The approach is part of a new technological advancement known as "teleanesthesia." It involves engineers, researchers and anesthesiologists administering drugs intravenously, which are then controlled remotely through an automated system.

There were two automated systems in place in both Montreal and Pisa, so if a video or Internet link was interrupted, the local automated system could still be taking care of anesthesia, Hemmerling said. The local team could override the administration of anesthesia at any time.

"It's like when you have a circuit somewhere and this circuit is interrupted, and you have a bypass already installed," Hemmerling said in an interview Friday.

"Your locally working automated system will continue to work whilst you are taking care of maybe re-establishing the link or just then make a decision what you will do, whether you continue with just a local automated system or go on a manual mode."

Four strategically placed video cameras allowed the team in Canada to monitor all aspects of patient care through a live stream.

A patient's breathing rate, vital signs, and surgery images are monitored on each camera, while a fourth was used for transmitting free-floating images. All of it is controlled by a remote computer station called the "anesthesia cockpit." The process also involves use of broadband Internet connection and Skype for the video link.

Once a pre-operation assessment is completed by video link, the patient heads to the operating room, has an IV put in, and the Montreal team takes over controlling the anesthesia while also helping to monitor the procedure. Administration of drugs was stopped remotely following surgery.

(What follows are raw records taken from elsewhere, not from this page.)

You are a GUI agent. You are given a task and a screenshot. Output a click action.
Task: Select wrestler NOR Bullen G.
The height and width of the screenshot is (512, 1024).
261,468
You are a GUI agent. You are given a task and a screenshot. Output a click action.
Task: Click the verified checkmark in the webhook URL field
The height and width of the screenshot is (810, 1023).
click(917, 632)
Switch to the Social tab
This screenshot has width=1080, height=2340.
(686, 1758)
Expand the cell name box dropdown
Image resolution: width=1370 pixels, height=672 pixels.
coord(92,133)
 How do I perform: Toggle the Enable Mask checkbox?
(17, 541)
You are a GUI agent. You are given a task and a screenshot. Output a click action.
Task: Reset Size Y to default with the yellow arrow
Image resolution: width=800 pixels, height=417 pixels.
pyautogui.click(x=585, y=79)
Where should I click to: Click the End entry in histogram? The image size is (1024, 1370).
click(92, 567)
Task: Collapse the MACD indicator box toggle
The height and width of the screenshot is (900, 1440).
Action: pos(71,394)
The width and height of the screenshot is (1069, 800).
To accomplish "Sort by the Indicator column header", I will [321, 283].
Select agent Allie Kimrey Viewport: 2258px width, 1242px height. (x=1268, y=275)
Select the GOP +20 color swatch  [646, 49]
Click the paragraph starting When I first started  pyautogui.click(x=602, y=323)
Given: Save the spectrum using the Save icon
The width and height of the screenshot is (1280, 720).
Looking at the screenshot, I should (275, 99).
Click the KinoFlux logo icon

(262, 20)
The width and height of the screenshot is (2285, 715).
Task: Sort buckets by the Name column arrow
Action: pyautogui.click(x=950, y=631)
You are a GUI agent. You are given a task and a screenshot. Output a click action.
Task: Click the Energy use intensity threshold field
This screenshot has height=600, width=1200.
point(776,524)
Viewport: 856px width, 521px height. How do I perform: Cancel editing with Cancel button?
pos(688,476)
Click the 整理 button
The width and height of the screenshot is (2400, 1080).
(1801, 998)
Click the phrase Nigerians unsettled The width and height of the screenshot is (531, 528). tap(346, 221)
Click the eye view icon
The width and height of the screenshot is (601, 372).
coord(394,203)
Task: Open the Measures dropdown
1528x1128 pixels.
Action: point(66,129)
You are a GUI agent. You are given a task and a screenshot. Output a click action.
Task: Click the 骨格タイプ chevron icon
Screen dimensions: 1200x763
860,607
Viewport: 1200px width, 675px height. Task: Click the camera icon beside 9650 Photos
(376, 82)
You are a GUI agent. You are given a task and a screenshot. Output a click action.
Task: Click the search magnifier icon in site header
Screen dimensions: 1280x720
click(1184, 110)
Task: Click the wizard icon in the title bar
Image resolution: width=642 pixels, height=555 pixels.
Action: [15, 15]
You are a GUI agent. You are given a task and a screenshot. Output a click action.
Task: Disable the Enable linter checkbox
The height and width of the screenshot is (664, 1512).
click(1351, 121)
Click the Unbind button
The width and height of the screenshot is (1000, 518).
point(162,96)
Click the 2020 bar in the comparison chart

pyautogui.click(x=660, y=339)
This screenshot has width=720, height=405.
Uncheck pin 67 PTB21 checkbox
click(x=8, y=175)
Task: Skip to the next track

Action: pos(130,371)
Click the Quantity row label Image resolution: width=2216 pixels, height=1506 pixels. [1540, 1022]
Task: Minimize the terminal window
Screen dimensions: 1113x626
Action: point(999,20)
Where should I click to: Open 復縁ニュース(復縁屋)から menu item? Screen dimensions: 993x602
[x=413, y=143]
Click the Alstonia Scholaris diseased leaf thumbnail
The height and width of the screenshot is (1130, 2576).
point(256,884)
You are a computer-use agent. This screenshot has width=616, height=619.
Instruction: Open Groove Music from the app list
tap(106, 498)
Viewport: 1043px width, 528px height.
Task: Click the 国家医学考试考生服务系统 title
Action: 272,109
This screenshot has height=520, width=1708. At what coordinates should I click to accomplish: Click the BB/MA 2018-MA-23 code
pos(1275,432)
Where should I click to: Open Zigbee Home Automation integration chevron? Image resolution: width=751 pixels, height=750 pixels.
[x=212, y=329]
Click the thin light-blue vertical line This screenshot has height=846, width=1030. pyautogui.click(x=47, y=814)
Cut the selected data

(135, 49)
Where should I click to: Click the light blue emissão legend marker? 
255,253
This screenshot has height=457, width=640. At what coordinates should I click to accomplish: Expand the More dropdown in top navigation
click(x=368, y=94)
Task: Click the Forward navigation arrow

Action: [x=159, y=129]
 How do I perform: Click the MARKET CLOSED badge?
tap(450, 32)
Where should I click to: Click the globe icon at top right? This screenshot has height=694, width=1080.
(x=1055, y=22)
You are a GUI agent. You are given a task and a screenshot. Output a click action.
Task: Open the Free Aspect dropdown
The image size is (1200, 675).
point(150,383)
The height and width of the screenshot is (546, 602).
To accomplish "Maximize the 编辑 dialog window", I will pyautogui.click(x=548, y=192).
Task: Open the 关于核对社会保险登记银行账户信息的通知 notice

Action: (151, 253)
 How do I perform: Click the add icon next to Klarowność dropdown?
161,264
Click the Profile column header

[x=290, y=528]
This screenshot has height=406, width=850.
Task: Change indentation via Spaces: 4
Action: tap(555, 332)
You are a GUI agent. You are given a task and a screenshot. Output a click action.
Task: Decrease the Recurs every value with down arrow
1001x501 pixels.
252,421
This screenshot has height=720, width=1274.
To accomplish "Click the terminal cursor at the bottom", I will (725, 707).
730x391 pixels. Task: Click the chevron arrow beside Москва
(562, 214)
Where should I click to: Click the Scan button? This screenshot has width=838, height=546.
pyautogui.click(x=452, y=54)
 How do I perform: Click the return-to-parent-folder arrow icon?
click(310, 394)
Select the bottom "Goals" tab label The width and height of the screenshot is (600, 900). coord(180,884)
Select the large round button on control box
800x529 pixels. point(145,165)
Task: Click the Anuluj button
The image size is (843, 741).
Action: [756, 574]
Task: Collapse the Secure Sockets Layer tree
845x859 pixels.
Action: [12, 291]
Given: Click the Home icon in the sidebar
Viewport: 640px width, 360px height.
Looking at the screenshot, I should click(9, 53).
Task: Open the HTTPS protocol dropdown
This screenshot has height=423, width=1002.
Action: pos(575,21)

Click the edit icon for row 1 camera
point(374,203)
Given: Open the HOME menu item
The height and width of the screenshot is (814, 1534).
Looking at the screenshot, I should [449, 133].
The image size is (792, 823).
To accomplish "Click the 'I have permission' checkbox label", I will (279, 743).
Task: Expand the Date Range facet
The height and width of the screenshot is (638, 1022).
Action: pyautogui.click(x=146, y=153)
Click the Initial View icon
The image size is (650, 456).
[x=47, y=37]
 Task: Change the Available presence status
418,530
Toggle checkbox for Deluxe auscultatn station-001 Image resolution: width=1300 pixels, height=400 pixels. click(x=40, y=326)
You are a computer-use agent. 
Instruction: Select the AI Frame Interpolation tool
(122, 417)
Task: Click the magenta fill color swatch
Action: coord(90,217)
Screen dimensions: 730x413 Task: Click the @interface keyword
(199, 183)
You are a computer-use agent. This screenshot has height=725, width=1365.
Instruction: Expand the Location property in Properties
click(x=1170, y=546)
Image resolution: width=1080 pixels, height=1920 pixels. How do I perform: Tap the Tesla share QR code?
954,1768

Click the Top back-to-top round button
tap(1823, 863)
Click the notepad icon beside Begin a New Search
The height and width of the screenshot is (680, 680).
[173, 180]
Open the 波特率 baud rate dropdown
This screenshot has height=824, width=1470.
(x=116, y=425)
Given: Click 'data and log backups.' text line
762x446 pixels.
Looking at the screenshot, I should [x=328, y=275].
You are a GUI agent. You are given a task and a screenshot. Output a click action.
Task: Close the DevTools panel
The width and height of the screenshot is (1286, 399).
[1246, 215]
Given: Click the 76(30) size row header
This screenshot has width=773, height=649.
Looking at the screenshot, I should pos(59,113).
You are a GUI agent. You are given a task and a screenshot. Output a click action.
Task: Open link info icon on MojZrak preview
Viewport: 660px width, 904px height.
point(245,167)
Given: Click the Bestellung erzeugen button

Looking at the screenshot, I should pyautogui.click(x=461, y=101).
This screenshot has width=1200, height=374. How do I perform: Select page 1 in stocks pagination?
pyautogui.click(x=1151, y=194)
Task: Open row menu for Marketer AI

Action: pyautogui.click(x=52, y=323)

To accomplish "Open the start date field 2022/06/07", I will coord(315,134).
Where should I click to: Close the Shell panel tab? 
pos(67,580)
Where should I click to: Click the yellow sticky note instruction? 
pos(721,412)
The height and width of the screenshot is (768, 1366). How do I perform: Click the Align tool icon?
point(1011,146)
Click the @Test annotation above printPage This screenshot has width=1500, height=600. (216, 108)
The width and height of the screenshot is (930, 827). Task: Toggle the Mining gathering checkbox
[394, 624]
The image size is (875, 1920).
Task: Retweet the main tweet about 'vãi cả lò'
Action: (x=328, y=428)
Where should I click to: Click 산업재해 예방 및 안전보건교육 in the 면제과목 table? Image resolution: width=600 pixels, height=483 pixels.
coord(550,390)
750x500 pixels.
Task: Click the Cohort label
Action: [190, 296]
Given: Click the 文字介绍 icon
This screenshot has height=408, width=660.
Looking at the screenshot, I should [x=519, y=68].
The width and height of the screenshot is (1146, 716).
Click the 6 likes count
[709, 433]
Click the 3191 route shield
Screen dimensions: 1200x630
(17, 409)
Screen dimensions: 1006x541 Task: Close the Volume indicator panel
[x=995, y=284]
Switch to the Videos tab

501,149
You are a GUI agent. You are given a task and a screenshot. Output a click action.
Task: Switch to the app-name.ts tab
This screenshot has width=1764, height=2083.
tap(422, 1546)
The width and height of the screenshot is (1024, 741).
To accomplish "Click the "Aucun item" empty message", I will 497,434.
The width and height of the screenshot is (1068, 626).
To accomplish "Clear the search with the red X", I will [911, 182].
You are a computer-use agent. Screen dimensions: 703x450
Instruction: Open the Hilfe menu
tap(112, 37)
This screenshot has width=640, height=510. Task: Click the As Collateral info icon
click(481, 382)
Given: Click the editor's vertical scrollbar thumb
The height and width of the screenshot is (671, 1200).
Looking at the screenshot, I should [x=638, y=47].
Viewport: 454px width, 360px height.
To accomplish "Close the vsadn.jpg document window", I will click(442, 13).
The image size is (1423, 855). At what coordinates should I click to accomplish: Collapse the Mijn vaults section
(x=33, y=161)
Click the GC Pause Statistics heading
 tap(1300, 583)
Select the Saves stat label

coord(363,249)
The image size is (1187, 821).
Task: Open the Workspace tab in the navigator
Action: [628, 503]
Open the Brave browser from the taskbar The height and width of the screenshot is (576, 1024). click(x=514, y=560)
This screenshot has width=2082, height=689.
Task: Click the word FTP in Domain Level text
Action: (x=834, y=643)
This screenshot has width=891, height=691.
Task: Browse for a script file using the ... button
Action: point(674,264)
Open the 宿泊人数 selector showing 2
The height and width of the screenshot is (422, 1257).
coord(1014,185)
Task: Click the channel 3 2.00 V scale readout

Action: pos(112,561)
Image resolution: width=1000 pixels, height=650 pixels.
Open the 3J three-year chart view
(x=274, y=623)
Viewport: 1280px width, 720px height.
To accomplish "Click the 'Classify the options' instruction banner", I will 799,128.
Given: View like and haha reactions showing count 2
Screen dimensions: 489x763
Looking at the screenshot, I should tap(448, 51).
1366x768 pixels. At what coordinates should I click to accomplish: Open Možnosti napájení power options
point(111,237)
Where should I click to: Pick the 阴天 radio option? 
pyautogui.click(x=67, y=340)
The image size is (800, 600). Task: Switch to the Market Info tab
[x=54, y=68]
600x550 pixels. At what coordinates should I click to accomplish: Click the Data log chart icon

Hemmerling said there had been previous attempts in which people used video communications, even via satellite, to help someone in a remote area deal with a certain issue. But this was done, at least concerning anesthesia, on a consulting basis.

Researchers wanted to take a different approach and combine videoconferencing with controlling the process from a distance to see if the job of an anesthesiologist could be conducted through remote control.

Hemmerling said there has been a global trend towards telemedicine involving either remote medicine or remote control of procedures.

What's more, one of the common problems worldwide is a shortage of specialists. Hemmerling noted that in some African nations, there are fewer than 10 anesthesiologists in each country, and anesthesia care is often provided by nurses.

"Just imagine if in some African countries you could install locally an automated system, and you could then in addition either remotely control it, or at least be the remote backup," he said. "I'm sure you could increase quality or safety of the patient care."

Hemmerling said there was no link breakdown during the pilot-project surgeries. But he said the process needs to be repeated with a greater number of patients and a wider variety of surgeries, while also allowing researchers in Italy to control the anesthesia for patients in Montreal.

They will also do comparisons to see how the quality of remote anesthesia stacks up against standard administration.

"I think the quality of the anesthesia, so far, is at least as good as what we have as a standard anesthesia, if not superior, because it uses an automated system. So far it's been extremely successful."